A reportagem é publicada por Instituto Socioambiental - Isa, 14-10-2016.

Uma dupla de assassinos, numa moto, executou, nesta quinta-feira (13/10), o secretário de Meio Ambiente de Altamira (PA), Luís Alberto Araújo, 54 anos. Segundo a Polícia Civil, a execução ocorreu diante dos seus familiares, quando chegavam ao condomínio em que moram, no bairro de Buritis, na periferia da cidade. Os assassinos fugiram em direção ao município de Brasil Novo e ainda não há informações sobre sua identidade ou dos mandantes.

O assassinato engrossa a alarmante contabilidade dos assassinatos de militantes socioambientais na Amazônia, sem paralelos em outros lugares do mundo.

Araújo também foi secretário de Meio Ambiente em São Felix do Xingu (PA), onde liderou um pacto para promover o cadastramento ambiental da quase totalidade das propriedades rurais. Por isso, acabou se indispondo com grileiros e desmatadores ilegais, que passaram a ameaçá-lo.
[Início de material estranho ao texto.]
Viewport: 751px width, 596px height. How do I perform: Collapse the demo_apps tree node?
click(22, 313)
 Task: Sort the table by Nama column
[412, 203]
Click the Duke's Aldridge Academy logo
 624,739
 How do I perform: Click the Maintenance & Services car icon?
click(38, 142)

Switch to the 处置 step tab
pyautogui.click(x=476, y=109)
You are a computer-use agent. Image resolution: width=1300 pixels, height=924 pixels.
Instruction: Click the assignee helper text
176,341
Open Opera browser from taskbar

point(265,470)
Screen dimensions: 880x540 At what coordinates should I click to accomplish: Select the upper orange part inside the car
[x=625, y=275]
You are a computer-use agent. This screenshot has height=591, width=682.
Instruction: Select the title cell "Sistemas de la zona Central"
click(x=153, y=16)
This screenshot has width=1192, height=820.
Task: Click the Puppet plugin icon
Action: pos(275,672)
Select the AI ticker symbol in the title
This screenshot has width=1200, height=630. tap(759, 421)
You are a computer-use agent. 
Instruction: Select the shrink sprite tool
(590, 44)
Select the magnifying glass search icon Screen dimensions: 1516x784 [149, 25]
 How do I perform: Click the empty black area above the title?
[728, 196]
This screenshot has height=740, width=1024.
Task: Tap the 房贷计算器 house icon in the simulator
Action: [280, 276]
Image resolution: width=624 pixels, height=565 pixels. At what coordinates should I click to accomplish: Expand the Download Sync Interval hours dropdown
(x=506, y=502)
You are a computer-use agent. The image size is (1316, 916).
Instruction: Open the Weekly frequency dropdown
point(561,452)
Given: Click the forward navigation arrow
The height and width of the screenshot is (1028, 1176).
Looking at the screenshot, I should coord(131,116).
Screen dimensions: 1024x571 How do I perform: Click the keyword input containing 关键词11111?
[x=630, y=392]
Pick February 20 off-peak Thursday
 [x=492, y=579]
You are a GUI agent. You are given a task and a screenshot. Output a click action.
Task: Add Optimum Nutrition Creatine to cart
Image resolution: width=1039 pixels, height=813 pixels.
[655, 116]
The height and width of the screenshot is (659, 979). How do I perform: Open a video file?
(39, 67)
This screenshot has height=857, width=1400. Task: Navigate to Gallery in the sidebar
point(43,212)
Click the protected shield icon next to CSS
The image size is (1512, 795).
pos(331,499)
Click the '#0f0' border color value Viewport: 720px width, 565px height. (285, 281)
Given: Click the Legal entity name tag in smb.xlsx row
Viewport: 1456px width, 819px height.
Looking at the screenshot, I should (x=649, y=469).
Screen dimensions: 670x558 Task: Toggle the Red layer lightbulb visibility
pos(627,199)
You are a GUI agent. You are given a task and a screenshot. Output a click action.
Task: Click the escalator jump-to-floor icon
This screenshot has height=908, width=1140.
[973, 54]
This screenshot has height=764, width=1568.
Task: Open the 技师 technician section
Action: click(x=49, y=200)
Em Altamira, Araújo conduziu os esforços pela instalação do saneamento urbano e o licenciamento do aterro sanitário da cidade. Também conseguiu implantar o cadastro ambiental em áreas tradicionalmente resistentes, fazendo diferença na luta contra as altas taxas de desmatamento. Sua gestão foi marcada pela isenção e seriedade na aplicação da legislação ambiental.

Altamira perde um excelente gestor, sempre disposto a reivindicar o cumprimento das condicionantes socioambientais pelos responsáveis da construção da usina de Belo Monte e a prestar apoio às populações ribeirinhas e a outros segmentos afetados”, lembra Rodrigo Junqueira, coordenador do Programa Xingu do ISA. Junqueira afirma que é fundamental que os governos federal e estadual façam esforços para investigar o crime e punir os responsáveis.